Why did Christ expose Himself to this trial? As Son of the Most High God, the Logos from all eternity, Christ had been in contest with the Evil One ever since the fall of the angels, and the result was never in question. So why now the spiritual boot camp? Some say that, like His baptism, it was play-acting, to give us an example. Since no-one was there to see it, Jesus must have taught His disciples about it later. He wanted them to know He’d experienced temptation and so was like them in every important respect (Heb 14:14ff). There is a valuable lesson here about humility: that none of us is beyond spiritual challenge; if even Christ was tempted and slandered by the Devil, we will know craving and calumny too. There’s a lesson here also in perseverance: that our struggles may be many and long, but that if we persist, we can overcome by God’s grace. And there’s a lesson in resignation: by letting Himself be led into the wilderness, Jesus displayed the resignation to doing the Father’s will that would mark of His whole life and must mark ours also. There are many lessons for us in Jesus’ response.
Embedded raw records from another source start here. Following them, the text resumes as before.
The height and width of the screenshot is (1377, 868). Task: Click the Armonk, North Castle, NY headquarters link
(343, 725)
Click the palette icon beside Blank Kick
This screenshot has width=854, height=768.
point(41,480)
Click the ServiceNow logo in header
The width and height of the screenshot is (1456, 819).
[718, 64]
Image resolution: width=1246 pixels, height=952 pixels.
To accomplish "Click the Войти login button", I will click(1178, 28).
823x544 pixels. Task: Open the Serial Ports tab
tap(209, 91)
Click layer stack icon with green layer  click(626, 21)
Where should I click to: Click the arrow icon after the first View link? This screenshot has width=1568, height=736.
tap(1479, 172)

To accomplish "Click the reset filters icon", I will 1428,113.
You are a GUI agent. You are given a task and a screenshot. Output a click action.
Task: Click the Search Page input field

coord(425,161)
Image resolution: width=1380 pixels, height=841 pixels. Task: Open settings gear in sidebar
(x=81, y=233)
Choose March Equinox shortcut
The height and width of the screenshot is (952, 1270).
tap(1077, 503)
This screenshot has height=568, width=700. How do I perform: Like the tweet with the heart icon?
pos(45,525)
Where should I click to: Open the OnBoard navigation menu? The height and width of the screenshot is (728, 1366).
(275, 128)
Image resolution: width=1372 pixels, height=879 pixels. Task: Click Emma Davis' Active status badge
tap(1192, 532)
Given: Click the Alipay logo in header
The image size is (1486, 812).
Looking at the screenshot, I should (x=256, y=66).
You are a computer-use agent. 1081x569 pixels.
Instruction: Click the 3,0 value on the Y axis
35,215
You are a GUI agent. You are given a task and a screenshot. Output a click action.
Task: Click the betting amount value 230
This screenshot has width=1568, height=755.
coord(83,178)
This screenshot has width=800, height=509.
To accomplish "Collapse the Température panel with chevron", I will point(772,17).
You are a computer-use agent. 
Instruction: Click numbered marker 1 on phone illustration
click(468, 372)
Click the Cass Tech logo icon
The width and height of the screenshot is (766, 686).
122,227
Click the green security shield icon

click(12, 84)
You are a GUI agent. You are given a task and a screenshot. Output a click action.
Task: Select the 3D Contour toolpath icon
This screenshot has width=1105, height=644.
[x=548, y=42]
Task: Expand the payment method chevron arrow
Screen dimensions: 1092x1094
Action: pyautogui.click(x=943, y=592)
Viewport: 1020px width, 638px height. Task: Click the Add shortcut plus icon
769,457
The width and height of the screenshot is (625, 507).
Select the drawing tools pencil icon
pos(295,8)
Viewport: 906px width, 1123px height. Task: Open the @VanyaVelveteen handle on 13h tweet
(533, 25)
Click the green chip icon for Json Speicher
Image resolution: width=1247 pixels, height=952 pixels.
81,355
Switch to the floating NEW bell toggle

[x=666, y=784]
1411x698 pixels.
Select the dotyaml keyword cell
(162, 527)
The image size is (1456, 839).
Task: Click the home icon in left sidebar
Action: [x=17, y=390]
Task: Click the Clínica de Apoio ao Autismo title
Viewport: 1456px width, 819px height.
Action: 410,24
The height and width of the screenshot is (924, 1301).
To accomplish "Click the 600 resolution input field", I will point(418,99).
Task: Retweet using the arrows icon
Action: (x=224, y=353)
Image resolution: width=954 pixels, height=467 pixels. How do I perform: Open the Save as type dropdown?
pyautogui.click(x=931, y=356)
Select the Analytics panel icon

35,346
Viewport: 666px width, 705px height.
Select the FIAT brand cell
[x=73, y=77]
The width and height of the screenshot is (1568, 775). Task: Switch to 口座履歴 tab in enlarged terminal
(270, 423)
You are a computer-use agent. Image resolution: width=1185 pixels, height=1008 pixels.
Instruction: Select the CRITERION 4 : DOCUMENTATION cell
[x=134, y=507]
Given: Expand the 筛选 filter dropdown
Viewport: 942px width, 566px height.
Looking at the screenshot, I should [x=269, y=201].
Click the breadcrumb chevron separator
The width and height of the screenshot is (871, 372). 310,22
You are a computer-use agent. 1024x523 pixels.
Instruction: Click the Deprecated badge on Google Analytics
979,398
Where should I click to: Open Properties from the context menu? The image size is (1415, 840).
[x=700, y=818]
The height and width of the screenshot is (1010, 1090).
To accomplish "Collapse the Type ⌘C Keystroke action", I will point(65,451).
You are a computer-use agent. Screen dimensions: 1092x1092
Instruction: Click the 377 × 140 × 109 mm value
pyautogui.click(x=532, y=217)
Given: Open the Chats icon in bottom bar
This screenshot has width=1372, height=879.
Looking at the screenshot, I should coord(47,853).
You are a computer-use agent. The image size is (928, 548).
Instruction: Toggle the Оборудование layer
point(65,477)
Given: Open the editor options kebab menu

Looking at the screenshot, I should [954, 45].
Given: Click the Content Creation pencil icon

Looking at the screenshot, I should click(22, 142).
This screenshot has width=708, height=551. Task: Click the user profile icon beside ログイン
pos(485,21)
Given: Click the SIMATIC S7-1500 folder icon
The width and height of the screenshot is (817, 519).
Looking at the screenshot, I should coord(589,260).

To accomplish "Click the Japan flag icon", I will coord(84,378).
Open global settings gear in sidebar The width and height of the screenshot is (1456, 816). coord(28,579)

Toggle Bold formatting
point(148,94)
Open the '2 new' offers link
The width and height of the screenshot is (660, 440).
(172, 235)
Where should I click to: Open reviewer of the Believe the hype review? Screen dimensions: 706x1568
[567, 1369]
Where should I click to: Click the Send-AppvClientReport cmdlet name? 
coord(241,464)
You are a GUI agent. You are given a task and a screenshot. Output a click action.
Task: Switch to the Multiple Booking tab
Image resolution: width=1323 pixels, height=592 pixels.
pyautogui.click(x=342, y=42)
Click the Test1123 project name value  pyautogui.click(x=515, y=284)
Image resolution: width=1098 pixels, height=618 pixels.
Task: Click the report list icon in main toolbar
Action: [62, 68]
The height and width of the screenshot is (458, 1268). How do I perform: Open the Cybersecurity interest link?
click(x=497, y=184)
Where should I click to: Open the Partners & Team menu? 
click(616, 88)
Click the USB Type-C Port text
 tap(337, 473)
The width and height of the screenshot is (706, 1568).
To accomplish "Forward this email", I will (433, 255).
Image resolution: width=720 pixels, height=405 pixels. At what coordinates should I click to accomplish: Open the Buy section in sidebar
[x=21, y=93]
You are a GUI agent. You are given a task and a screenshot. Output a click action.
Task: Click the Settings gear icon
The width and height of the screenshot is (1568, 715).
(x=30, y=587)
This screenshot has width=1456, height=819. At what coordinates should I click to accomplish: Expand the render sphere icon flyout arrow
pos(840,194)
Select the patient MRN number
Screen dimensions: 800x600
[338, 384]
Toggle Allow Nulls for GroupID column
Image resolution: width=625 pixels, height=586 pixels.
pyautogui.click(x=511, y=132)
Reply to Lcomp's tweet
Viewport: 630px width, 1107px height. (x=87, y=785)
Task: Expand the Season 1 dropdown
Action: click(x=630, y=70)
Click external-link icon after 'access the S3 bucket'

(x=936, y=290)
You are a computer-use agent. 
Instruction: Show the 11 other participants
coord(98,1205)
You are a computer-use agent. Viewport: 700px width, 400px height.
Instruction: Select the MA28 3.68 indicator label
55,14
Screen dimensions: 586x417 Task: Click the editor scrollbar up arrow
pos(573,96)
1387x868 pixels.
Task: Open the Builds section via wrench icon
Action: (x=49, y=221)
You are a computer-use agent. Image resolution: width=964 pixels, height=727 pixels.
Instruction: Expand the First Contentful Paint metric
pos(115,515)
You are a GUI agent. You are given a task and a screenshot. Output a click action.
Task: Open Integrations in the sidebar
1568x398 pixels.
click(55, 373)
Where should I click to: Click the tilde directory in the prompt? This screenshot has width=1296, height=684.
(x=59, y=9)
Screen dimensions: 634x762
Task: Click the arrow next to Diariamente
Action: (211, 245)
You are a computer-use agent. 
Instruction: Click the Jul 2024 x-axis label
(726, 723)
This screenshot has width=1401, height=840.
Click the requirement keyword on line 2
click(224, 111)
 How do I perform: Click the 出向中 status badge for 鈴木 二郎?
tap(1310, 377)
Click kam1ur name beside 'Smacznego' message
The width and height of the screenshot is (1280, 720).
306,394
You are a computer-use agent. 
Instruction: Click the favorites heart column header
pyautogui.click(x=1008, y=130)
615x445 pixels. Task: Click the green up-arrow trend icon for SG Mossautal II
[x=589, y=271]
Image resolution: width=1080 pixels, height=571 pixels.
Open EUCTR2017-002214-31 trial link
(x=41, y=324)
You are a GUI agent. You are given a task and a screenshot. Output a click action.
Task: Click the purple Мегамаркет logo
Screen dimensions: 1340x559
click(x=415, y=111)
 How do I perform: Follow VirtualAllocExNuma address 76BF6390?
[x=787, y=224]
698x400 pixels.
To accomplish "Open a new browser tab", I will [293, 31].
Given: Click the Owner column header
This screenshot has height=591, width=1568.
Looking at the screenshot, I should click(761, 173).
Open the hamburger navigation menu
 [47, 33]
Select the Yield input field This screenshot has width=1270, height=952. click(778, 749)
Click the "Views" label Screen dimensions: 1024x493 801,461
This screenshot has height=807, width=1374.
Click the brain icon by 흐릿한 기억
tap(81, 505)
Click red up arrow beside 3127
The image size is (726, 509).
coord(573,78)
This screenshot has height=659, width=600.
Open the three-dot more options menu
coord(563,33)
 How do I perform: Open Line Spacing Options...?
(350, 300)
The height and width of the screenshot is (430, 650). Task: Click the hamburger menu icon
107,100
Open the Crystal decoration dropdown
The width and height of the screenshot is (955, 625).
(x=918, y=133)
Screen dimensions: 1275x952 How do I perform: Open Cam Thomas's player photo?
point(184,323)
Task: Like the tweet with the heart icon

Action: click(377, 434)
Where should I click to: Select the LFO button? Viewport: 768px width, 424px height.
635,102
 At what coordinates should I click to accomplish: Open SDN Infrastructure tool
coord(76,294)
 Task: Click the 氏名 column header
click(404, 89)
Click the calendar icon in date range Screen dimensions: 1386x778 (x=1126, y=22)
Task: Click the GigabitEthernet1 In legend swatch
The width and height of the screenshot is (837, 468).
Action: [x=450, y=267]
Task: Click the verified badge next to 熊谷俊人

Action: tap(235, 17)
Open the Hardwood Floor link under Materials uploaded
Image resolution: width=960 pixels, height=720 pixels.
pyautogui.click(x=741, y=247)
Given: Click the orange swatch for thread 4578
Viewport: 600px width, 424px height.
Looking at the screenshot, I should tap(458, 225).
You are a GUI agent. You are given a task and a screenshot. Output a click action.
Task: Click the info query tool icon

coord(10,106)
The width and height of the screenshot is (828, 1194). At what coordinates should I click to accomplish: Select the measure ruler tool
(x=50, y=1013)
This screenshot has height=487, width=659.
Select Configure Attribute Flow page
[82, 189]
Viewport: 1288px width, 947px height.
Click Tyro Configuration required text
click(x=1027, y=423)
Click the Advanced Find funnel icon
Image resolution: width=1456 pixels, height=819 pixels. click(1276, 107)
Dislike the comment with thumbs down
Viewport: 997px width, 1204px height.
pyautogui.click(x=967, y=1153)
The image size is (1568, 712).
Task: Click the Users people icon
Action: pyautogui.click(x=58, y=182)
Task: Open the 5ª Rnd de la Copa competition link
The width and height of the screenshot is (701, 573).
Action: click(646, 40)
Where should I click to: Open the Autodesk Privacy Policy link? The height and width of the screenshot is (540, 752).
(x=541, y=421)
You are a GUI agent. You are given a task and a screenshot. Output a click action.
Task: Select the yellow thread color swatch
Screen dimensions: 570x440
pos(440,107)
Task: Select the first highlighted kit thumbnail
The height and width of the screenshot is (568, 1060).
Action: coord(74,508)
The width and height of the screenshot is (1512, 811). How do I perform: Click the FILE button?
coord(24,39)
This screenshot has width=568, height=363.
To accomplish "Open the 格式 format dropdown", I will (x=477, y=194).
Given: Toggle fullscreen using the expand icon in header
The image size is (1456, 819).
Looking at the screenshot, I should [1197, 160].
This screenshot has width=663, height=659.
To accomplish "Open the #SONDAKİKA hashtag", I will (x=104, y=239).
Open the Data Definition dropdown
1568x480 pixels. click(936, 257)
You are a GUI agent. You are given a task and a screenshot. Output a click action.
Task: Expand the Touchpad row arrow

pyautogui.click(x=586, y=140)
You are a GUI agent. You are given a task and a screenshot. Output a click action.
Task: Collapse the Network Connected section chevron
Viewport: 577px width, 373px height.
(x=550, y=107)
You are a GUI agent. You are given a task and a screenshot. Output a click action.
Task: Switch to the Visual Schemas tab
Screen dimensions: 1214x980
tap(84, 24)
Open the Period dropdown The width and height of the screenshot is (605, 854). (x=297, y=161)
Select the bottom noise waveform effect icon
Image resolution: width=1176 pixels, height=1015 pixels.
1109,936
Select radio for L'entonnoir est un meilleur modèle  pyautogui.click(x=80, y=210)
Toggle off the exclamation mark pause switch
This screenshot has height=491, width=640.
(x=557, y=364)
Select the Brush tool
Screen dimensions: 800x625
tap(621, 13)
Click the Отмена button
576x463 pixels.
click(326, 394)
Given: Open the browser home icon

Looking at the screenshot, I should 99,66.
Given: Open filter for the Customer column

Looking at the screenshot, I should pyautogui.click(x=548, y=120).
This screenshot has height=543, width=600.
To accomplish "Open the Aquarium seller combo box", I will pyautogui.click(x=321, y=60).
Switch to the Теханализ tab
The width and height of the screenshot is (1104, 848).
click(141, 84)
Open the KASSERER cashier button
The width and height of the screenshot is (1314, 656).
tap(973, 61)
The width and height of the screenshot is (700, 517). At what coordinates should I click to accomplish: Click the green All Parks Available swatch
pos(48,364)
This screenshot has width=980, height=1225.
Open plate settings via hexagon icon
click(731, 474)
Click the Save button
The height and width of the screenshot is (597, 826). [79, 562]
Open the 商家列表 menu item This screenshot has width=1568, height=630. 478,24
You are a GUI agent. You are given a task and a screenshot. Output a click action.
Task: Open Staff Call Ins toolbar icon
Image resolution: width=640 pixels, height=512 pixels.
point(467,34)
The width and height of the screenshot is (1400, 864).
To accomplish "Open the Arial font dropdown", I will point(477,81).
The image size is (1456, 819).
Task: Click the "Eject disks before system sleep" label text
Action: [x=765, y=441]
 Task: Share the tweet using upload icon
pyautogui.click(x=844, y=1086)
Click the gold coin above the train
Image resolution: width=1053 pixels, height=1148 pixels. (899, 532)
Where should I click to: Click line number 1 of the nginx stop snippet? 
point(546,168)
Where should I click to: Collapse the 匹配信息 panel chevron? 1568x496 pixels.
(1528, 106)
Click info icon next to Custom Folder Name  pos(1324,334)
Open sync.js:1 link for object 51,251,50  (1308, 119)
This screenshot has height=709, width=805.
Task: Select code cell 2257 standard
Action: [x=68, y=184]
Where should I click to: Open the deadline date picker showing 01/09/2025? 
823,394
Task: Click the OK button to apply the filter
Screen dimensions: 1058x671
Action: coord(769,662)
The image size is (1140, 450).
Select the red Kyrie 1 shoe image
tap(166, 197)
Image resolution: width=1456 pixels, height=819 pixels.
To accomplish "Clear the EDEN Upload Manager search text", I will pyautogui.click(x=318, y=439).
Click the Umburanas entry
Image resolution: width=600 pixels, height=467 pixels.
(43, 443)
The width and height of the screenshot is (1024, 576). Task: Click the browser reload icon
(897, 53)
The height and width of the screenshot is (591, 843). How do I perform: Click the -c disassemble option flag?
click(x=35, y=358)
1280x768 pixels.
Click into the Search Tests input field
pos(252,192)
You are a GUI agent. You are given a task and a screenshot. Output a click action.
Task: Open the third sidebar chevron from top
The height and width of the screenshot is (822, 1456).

But we’d be wrong to think that, like a diet and gym regime, it ultimately all depends on us. Catholics sometimes talk as if they could save themselves by good deeds like prayer, fasting and charity. We can’t. Even Jesus didn’t go it alone. Immediately before His Lent, Jesus was baptised—a mirror image of our beloved catechumens whose Lent precedes their Baptism. Baptised by John, He heard the Father declare Him “my beloved Son”, and saw the Spirit descend on Him (Mk 1:9-11), before it accompanied Him into the wilderness, where angels attended Him as well.

Like Jesus, when we enter the spiritual gym in Lent, we don’t go it alone. We pray, fast and give, not to prove our spiritual self-sufficiency, but in tribute to our radical dependence. Lent’s first Gospel, last Wednesday, warned us against parading our piety out of pride or to win people’s regard: “by doing this,” Jesus said, “you lose all reward from your heavenly Father” (Mt 6:1-6,16-18). Instead of a “look at me, look at me” exercise, we must come to the Father humbly in prayer, asking Him to protect us from temptation and evil. Knowing our weakness and failings, we must deny the fat of our egos, letting God build virtue muscles in us against spiritual pride. We must help others, too, lest we imagine anyone is self-sufficient, seeking to bring God’s saving word and healing sacraments to others, as Jesus did immediately after His Baptism and Lent.

The proponents of the fitness challenges claim that when we’ve completed them we’ll be so habituated to our new life, and so proud of the results, that we’ll maintain the healthy lifestyle into the future. I think that’s unlikely. Certainly, we must embrace the Forty Day Lenten Transformation Challenge with a view to being transformed into permanent pray-ers, self-deniers and givers. But the Church is realistic enough about human nature to bring back that spiritual challenge every year—for many of us are backsliders and may even be more spiritually flabby as this Lent begins than we were last year.

Entering again and again, with Christ, into the spiritual combat, makes us active participants with Him in the mystery of salvation. In Lent we ready ourselves to renew our Eastering in Baptism by renewing our promises on Resurrection Day. In Baptism we pass through the flood that washed away sin and enter into God’s new covenant (Gen 9:8-15; 1Pet 3:18-22). Then, with Jesus, we are thrust back into the Galilee of this world with its opportunities and challenges, temptations and graces. God’s kingdom has come, God’s will is being done, on earth as it is in heaven. So repent and believe the Good News! (Mk 1:15)

Introduction to Mass for the 1st Sunday of Lent, Year B – St Mary’s Cathedral, Sydney, 18 February 2024

Welcome to St Mary’s Cathedral in Sydney for the Solemn Mass of the First Sunday of Lent. In this season of fasting, prayer and almsgiving, we journey with Christ to Calvary so as to share in the fruits of His life-giving Passion, Death and Resurrection.

I acknowledge concelebrating with me Fr Roberto Keryakos.

To everyone here today, regulars and those visiting, a very warm welcome to you all.